--- Work to complete ---
Reproduce the following lines verbatim, omitting the pictures from your output.

Item coordinate data:
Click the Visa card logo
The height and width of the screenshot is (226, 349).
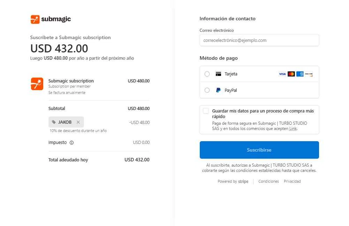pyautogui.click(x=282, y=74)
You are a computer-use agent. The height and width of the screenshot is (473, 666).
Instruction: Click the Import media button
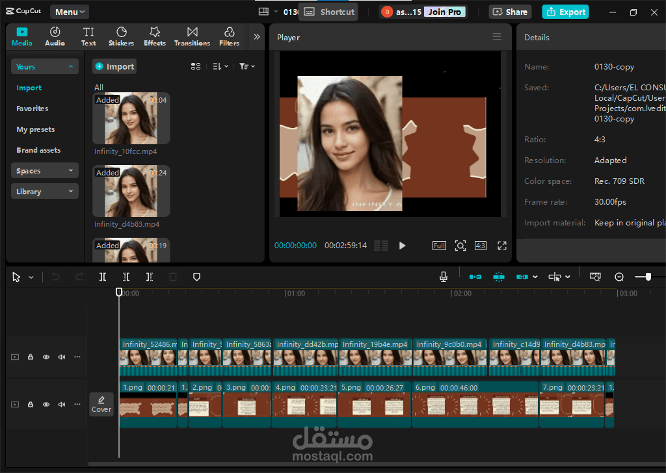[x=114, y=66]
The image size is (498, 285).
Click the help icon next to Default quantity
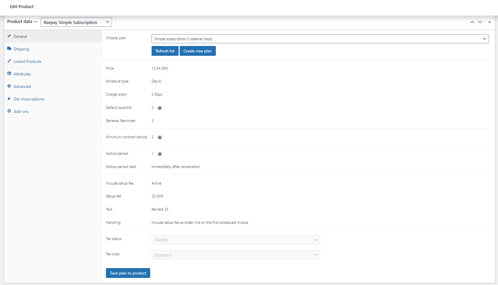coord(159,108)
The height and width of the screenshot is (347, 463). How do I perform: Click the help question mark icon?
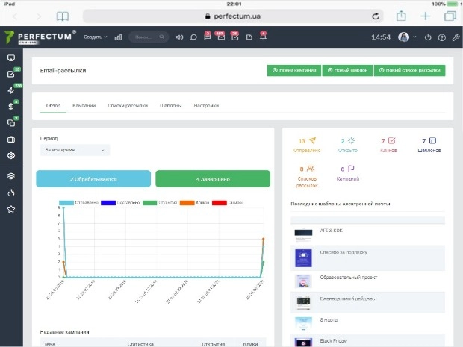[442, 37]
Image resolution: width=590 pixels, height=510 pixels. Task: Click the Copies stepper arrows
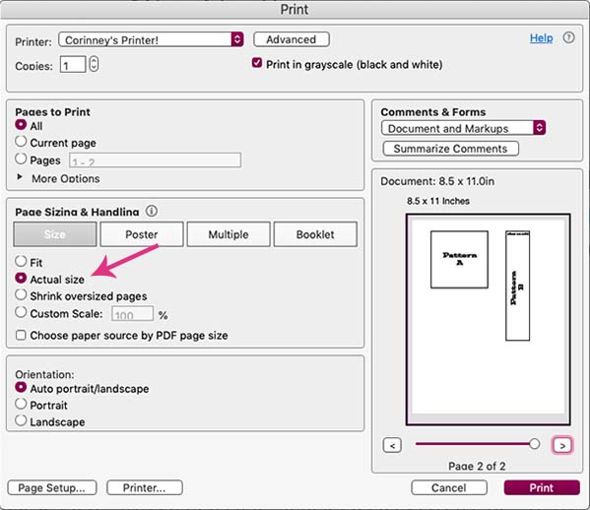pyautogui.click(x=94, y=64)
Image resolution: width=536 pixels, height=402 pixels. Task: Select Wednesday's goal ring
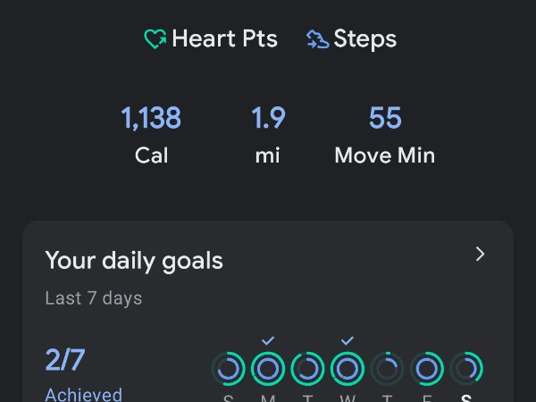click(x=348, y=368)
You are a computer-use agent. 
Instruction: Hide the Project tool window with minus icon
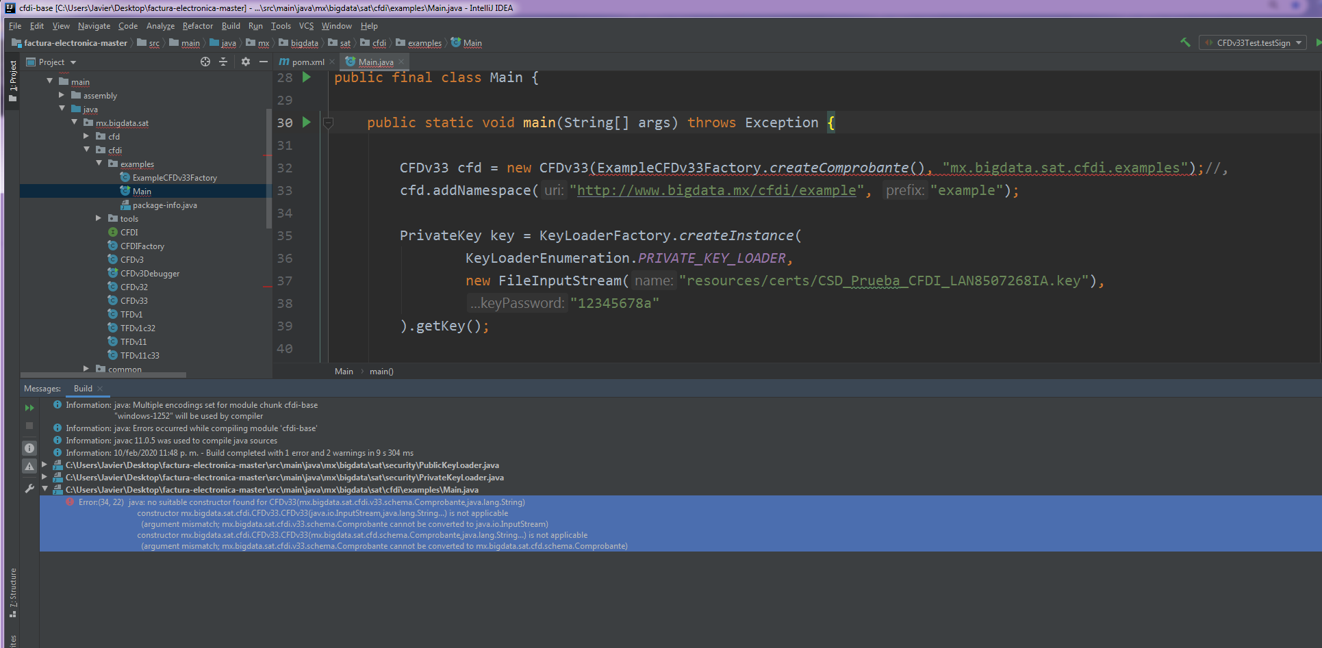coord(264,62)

--- Solution to this problem ---
Click the Visa card logo
The height and width of the screenshot is (226, 349).
pyautogui.click(x=282, y=74)
You are a computer-use agent. The height and width of the screenshot is (473, 666).
Instruction: Click the Import media button
[x=114, y=66]
The image size is (498, 285).
Click the help icon next to Default quantity
coord(159,108)
The height and width of the screenshot is (347, 463). How do I perform: Click the help question mark icon?
[442, 37]
Image resolution: width=590 pixels, height=510 pixels. Task: Click the Copies stepper arrows
pyautogui.click(x=94, y=64)
Image resolution: width=536 pixels, height=402 pixels. Task: Select Wednesday's goal ring
click(x=348, y=368)
You are a computer-use agent. 
Instruction: Hide the Project tool window with minus icon
coord(264,62)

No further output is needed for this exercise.